1999 Scottish Parliament election 
In January 1998, he confirmed that he would stand for a seat in the Scottish Parliament. The first elections to the Scottish Parliament were held on 6 May 1999, with Dewar leading the Scottish Labour Party against their main opponents, the Scottish National Party led by Alex Salmond. He was elected as the Member of the Scottish Parliament (MSP) for Glasgow Anniesland, having the unusual distinction of being both an MP and MSP for the same constituency.

First Minister of Scotland
On 13 May 1999, Dewar was elected by the Scottish Parliament for the nominee for First Minister of Scotland, after receiving 71 votes by MSPs. On 17 May, he received the Royal Warrant of Appointment by Her Majesty the Queen at Holyroodhouse and was officially sworn in at the Court of Session.

Entering government 
Although Scottish Labour won more seats than any other party, they did not have a majority in Parliament to allow them to form an Executive without the help of a smaller party. A deal was agreed with the Scottish Liberal Democrats to form a coalition, with Dewar agreeing to their demand for the abolition of up front tuition fees for university students.

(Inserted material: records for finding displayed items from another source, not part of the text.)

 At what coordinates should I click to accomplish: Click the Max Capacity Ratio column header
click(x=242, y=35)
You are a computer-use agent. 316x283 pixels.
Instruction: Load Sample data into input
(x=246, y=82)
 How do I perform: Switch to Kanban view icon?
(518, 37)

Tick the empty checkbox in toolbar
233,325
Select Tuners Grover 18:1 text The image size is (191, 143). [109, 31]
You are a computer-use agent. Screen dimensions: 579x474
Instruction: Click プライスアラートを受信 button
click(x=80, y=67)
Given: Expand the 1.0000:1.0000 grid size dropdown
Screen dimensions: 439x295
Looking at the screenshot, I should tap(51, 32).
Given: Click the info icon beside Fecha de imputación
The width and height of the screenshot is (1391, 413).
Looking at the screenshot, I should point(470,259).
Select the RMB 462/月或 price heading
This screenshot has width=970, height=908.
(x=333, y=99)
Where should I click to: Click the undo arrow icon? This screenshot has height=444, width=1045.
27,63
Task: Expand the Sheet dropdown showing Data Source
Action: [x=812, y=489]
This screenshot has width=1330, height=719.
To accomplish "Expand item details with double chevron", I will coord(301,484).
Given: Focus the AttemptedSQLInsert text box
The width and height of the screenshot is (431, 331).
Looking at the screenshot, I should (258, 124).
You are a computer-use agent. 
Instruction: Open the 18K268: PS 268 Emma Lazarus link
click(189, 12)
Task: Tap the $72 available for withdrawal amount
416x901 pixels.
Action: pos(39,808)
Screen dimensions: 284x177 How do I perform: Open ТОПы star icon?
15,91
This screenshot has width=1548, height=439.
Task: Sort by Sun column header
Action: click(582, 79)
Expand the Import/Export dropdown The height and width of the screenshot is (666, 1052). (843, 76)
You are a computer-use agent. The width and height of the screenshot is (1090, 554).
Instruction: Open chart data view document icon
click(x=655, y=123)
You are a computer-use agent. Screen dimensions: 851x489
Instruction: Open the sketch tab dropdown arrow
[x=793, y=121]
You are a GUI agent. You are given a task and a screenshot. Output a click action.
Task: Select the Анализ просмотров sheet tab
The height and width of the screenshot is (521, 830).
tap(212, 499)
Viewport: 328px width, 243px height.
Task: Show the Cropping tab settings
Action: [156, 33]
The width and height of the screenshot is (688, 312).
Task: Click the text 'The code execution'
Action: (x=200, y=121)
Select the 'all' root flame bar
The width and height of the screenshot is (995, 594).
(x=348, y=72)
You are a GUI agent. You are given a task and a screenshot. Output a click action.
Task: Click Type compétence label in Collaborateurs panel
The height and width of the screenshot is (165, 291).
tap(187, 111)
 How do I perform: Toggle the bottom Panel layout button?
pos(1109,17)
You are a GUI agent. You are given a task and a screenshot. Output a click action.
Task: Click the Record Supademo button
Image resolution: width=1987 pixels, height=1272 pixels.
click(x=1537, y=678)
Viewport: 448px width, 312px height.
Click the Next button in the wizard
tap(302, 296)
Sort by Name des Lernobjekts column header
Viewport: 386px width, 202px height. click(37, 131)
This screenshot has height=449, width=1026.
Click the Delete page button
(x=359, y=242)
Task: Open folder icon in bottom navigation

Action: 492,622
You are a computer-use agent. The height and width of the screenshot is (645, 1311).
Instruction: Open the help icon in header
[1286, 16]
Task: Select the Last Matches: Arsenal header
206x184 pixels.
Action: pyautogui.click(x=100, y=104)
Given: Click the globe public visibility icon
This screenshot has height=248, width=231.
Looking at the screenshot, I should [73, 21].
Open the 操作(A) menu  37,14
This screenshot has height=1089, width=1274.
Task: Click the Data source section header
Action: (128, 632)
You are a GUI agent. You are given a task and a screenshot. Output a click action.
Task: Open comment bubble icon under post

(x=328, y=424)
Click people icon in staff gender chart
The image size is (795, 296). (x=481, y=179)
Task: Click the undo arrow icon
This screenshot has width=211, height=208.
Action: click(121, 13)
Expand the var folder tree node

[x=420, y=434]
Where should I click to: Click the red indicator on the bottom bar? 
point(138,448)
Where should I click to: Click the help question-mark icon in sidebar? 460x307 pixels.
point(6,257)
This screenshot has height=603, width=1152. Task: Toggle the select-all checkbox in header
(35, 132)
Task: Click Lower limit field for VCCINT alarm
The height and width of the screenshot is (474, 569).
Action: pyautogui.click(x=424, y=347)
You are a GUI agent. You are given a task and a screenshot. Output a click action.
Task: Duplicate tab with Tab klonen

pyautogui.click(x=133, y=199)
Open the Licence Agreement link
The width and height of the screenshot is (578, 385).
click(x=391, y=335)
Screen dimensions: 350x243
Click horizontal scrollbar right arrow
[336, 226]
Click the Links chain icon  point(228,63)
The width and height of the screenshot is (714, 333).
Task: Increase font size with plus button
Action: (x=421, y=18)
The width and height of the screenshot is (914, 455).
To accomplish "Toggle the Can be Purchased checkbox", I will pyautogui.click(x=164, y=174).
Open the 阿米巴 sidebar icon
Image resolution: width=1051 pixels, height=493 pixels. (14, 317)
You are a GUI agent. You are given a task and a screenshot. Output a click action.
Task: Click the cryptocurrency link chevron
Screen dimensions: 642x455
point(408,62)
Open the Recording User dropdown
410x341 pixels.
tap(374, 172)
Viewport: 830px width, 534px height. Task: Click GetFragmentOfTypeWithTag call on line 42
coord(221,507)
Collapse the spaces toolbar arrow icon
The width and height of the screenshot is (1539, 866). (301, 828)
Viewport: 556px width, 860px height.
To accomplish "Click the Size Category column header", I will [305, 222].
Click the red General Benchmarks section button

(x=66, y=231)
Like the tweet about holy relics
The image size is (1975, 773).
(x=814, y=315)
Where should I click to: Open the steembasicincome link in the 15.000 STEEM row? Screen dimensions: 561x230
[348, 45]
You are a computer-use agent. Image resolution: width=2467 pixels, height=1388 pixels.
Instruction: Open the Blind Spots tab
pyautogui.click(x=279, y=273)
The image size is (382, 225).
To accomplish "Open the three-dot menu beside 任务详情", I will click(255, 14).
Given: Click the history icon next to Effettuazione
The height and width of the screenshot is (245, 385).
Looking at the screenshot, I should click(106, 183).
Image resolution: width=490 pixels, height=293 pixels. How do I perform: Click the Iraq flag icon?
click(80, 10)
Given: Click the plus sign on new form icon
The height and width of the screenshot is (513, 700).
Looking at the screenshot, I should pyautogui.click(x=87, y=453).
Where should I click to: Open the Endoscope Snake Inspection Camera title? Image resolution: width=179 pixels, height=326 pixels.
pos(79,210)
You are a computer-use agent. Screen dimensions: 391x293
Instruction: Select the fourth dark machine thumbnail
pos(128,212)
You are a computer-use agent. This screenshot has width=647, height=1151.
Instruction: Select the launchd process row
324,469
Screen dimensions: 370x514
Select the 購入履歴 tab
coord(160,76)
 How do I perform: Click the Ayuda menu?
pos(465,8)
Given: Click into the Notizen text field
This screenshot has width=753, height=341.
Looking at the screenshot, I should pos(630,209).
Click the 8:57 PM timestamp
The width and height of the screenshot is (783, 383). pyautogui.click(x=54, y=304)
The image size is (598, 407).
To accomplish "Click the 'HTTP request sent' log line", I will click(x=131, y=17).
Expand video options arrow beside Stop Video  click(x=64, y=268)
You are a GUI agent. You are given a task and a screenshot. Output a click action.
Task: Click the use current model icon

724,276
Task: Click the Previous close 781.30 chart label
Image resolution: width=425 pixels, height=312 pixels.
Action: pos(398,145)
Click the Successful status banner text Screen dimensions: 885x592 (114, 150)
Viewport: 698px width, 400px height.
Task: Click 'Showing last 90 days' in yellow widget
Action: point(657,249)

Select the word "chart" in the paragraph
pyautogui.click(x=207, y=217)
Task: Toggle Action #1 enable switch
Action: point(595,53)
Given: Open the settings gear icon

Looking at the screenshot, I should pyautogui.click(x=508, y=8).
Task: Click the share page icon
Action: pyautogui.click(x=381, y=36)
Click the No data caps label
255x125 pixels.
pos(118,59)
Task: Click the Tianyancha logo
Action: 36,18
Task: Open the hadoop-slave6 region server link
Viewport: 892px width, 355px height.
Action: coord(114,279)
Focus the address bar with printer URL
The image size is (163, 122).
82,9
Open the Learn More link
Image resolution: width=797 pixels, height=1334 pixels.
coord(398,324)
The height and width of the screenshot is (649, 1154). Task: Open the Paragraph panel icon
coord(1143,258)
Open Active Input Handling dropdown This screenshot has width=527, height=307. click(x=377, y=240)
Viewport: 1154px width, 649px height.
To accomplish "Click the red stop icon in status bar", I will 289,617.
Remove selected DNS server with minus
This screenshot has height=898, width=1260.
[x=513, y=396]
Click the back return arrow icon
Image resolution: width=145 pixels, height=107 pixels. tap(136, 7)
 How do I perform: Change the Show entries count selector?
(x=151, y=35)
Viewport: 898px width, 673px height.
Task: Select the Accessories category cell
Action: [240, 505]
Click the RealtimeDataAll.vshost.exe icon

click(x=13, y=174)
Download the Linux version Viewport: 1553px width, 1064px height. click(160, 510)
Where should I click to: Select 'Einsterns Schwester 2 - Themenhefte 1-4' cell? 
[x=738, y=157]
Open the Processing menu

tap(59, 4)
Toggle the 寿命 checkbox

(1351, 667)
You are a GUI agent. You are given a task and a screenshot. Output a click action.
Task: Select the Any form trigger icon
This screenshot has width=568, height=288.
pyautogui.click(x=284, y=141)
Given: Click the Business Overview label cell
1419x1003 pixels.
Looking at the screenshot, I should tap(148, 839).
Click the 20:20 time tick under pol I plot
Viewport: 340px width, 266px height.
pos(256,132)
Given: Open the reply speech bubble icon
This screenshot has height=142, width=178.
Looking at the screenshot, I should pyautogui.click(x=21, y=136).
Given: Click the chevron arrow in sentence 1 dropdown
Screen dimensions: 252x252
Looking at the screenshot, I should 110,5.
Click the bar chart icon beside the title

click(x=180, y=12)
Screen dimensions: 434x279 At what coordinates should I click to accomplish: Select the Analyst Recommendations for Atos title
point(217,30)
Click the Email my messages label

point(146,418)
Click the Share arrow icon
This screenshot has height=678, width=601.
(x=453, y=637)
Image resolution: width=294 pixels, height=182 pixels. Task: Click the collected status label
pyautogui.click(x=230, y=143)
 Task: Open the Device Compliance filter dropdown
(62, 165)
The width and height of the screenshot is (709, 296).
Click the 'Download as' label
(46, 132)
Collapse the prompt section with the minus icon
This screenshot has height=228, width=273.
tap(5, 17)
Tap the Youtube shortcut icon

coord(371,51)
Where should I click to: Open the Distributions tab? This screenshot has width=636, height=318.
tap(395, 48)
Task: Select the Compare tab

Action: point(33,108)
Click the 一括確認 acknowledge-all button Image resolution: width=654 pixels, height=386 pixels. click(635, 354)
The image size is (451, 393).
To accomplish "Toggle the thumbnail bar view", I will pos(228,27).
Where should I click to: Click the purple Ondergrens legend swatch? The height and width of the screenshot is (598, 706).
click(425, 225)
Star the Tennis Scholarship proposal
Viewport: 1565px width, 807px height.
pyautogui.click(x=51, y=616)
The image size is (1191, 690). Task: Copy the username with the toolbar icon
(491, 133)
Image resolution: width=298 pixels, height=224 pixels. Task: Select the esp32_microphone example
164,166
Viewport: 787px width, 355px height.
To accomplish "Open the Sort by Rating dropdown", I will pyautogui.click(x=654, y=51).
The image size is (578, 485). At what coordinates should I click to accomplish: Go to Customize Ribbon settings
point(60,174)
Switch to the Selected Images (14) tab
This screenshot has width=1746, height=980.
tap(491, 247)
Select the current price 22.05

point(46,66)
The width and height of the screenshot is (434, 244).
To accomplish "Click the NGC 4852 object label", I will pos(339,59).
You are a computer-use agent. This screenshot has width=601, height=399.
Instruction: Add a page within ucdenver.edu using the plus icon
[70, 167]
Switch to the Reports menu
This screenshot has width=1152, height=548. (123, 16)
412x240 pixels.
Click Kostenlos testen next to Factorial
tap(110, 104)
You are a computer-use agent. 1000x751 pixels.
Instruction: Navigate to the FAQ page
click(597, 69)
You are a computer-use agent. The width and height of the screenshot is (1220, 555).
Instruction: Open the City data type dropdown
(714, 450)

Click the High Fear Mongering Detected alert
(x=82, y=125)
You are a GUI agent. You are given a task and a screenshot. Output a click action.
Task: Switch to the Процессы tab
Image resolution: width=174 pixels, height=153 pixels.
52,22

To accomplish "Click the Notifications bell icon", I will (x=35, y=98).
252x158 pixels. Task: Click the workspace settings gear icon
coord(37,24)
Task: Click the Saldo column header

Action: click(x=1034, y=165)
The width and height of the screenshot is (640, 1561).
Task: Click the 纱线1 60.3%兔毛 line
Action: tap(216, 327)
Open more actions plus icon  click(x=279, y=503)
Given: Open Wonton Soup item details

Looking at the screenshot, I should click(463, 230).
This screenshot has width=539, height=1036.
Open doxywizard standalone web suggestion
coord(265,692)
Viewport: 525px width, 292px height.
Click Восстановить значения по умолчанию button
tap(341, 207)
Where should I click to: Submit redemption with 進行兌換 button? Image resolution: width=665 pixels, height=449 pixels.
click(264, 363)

On 13 May 1999, Dewar was nominated as first minister, and was officially appointed by the Queen on 17 May at a ceremony in the Palace of Holyroodhouse. He later travelled to the Court of Session to be sworn in by the lord president and receive the Great Seal of Scotland.

Legislation proposals 
 
On 16 June, Dewar set out the legislative programme for the Executive which included: an Education bill to improve standards in Scottish schools; land reform to give right of access to the countryside, a bill to abolish the feudal system of land tenure; and a bill to establish National Parks in Scotland.

Lobbygate scandal 
One of the first scandals to hit the new Scottish Parliament occurred when allegations that the lobbying arm of public relations company Beattie Media had privileged access to ministers were published, prompting Dewar to ask the standards committee to investigate the reports. The minister for finance, Jack McConnell, was called to appear before the standards committee during the investigation although he was later cleared of any wrongdoing and the committee declared there was no evidence he had been influenced from lobbying by Beattie Media.

Dewar also threatened to sack any minister or aide who briefed the media against another member of the Scottish Executive, following public rows between Jack McConnell and Health Minister Susan Deacon over the budget allocated to health .

2000 SQA examinations controversy 

The introduction in Scotland of the reformed examinations system in 2000 was criticised in the press and by the Government after a series of administrative and computer errors led to several thousand incorrect Higher and Intermediate certificates being sent out by post. The crisis took several months to resolve, and several management figures including the Chief Executive, Ron Tuck, resigned or lost their jobs as a result.

Death and funeral
In early 2000, Dewar was admitted to the Glasgow Royal Infirmary after tests at Stobhill Hospital highlighted "minor irregularity" in his heart. In May 2000, tests revealed he had a faulty aortic valve and he underwent a four hour heart operation to repair a leaking heart valve. His personal spokesperson, David Whitton, stated  "he is as concerned about his health as anyone else would be.". Although Dewar was not going under surgery, considerations over whether to cancel foreign trips to Japan were under close watch.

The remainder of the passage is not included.